Cet essai résulte de la rencontre de Marcel Perès, directeur de l’ensemble de musique médiévale Organum, et de Jacques Cheyronnaud, spécialiste en ethnologie religieuse de l’Europe. Ce dernier a, par ailleurs, rédigé une thèse de doctorat sur le lutrin d’église et les chantres. C’est justement à la pratique cantorale, au sein de la liturgie de l’Église catholique, qu’est consacré Les voix du plain-chant. Les deux auteurs réhabilitent la tradition des chantres depuis ses origines les plus anciennes. En effet, comme le rappelle Perès, la réforme du chant grégorien, menée au XIXe siècle et entérinée par le pape Pie X en 1903, a relégué dans l’oubli une manière de chanter fondée notamment sur un art consommé de l’ornementation.

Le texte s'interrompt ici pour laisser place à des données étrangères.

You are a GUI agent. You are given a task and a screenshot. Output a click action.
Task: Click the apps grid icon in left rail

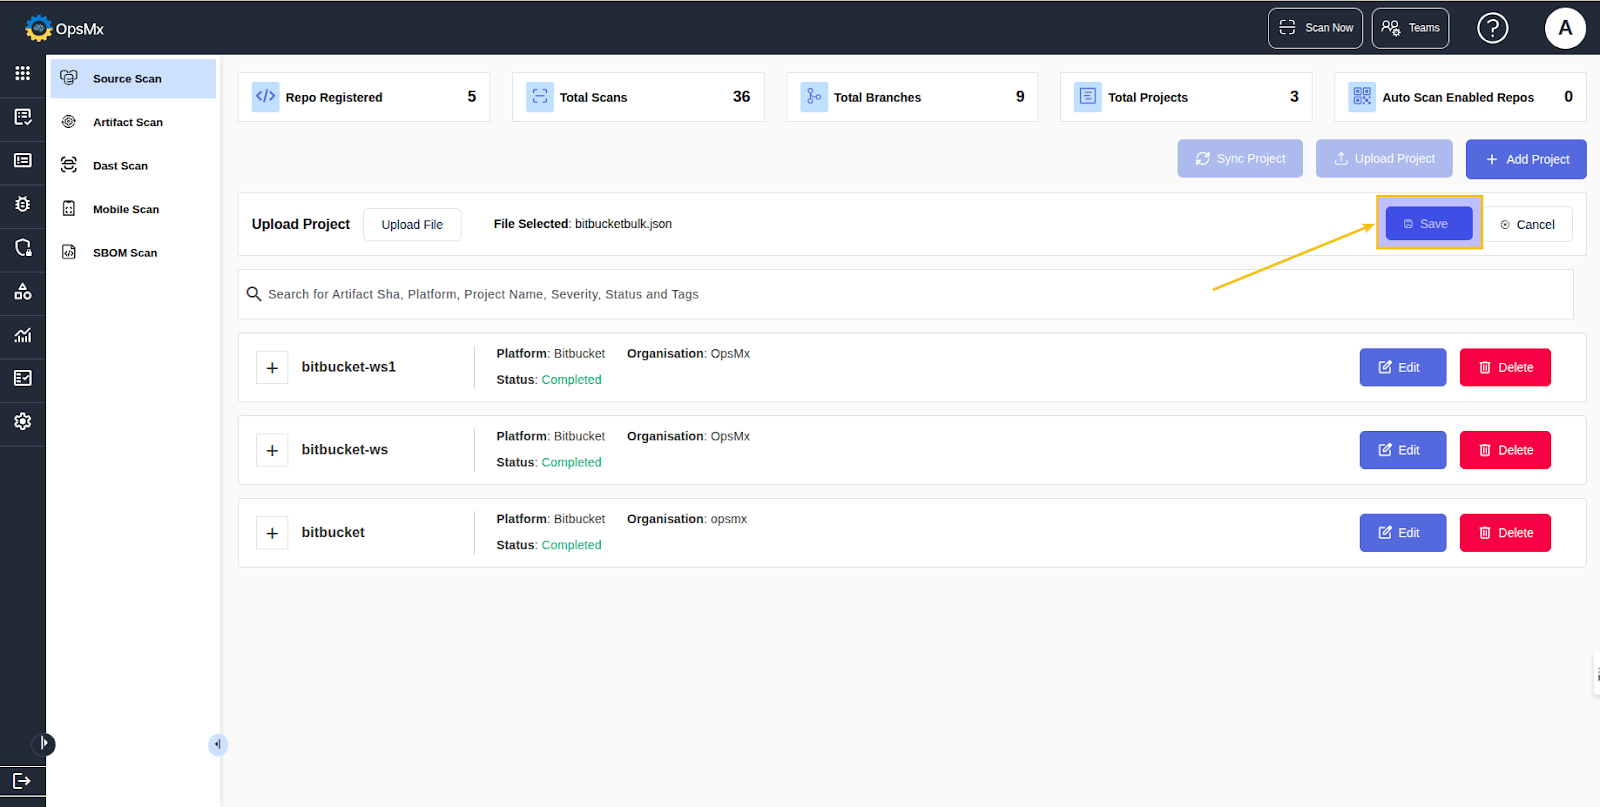pos(22,73)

La réflexion de Perès et Cheyronnaud se révèle passionnante, même pour des lecteurs profanes et peu familiers de la musique religieuse. Marcel Perès, notamment, rend compte du développement du plain-chant à travers les siècles, en intégrant de nombreuses références historiques, culturelles et sociales. Il est particulièrement intéressant d’observer à quel point l’évolution de la musique réservée à la liturgie a été liée à des enjeux extra-esthétiques. Ce constat s’impose de nouveau lors de la lecture de la seconde partie de l’ouvrage, dans laquelle Jacques Cheyronnaud évoque les tensions, au sein de l’Église, entre partisans des chantres et défenseurs des chorales paroissiales. Bien que certaines congrégations aient continué de maintenir la tradition des chantres, l’uniformisation des textes et des mélodies s’est largement répandue au XXe siècle dans l’ensemble du monde catholique.
Un disque compact accompagne Les voix du plain-chant et permet de se faire une idée de cette pratique, aujourd’hui presque oubliée.